MyNixOS website logo
Description

Structured Data Science Project Scaffolding.

Project scaffolding and workflow tools for reproducible data science. Manages packages, tracks data integrity, handles database connections, generates notebooks, and publishes to S3-compatible storage. More information at <https://framework.table1.org>.

Framework

An R package for structured, reproducible data analysis projects.

Status: Active development. APIs may change before version 1.0.

Quick Start

# Install from GitHub
remotes::install_github("table1/framework")

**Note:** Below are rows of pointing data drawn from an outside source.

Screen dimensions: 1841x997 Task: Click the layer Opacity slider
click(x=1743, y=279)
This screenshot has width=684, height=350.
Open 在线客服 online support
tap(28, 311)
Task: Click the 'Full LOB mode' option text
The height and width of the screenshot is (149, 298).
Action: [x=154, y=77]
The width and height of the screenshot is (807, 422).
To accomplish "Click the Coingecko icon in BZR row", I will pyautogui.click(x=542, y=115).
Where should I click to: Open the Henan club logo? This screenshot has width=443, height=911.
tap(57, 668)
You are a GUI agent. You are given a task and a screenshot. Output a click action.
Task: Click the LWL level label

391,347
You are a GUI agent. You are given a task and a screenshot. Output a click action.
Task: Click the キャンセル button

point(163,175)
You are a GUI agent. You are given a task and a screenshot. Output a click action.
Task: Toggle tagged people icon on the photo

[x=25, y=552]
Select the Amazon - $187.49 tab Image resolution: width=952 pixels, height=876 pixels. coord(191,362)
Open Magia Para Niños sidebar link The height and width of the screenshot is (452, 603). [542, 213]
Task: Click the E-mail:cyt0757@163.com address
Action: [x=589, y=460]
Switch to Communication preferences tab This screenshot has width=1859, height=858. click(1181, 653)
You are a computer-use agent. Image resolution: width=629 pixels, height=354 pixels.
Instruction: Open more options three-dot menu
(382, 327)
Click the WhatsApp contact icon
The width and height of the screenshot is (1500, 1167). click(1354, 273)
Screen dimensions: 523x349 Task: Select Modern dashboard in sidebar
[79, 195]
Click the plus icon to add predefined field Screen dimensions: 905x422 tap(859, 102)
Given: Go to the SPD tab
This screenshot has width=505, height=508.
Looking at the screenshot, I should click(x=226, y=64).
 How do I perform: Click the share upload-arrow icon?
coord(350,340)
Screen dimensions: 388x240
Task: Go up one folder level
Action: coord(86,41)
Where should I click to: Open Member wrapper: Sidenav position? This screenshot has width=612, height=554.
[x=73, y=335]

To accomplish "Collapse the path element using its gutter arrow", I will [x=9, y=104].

# One-time global setup (author info, preferences)
framework::setup()

# Create projects using your saved defaults
framework::new()
framework::new("my-analysis", "~/projects/my-analysis")
framework::new_presentation("quarterly-review", "~/talks/q4")
framework::new_course("stats-101", "~/teaching/stats")

Project Types

  • project (default): Full-featured research projects with notebooks, scripts, organized data management, and documentation
  • project_sensitive: Like project, but with additional privacy protections for sensitive data
  • course: Teaching materials with slides, assignments, and modules
  • presentation: Single talks with one Quarto file and minimal setup

Example project structure:

project/
├── notebooks/              # Exploratory analysis
├── scripts/                # Production pipelines
├── inputs/
│   ├── raw/                # Raw data (gitignored)
│   ├── intermediate/       # Cleaned datasets (gitignored)
│   ├── final/              # Curated analytic datasets (gitignored)
│   └── reference/          # External documentation (gitignored)
├── outputs/
│   ├── private/            # Tables, figures, models, cache (gitignored)
│   └── public/             # Share-ready artifacts
├── functions/              # Custom functions
├── docs/                   # Documentation
├── settings.yml            # Project configuration
├── framework.db            # Metadata tracking database
└── .env                    # Secrets (gitignored)

Why Framework?

Framework reduces boilerplate and enforces best practices:

  • Project scaffolding: Standardized directories, config-driven setup
  • Data management: Declarative data catalog, integrity tracking, encryption
  • Auto-loading: Load packages with one command; no more scattered library() calls
  • Pain-free renv: Reproducible package management without fighting renv
  • Caching: Smart caching for expensive computations
  • Database helpers: PostgreSQL, SQLite, DuckDB, MySQL with credential management
  • File formats: CSV, TSV, RDS, Stata (.dta), SPSS (.sav), SAS (.xpt, .sas7bdat)

Core Workflow

1. Initialize Your Session

library(framework)
scaffold()  # Loads packages, functions, config, standardizes working directory

2. Create Notebooks & Scripts

# Quarto notebook (default)
make_notebook("exploration")    # → notebooks/exploration.qmd
make_qmd("analysis")            # Always Quarto
make_rmd("report")              # RMarkdown

# Presentations
make_revealjs("slides")         # reveal.js presentation

# Scripts
make_script("process-data")     # → scripts/process-data.R

# List available templates
stubs_list()

Custom stubs: Create a stubs/ directory with your own templates.

3. Load Data

Via config (recommended):

# settings.yml
data:
  inputs:
    raw:
      survey:
        path: inputs/raw/survey.csv
        type: csv
        locked: true  # Errors if file changes
df <- data_load("inputs.raw.survey")

Direct path:

df <- data_load("inputs/raw/my_file.csv")       # CSV
df <- data_load("inputs/raw/stata_file.dta")    # Stata
df <- data_load("inputs/raw/spss_file.sav")     # SPSS

Every read is logged with a SHA-256 hash for integrity tracking.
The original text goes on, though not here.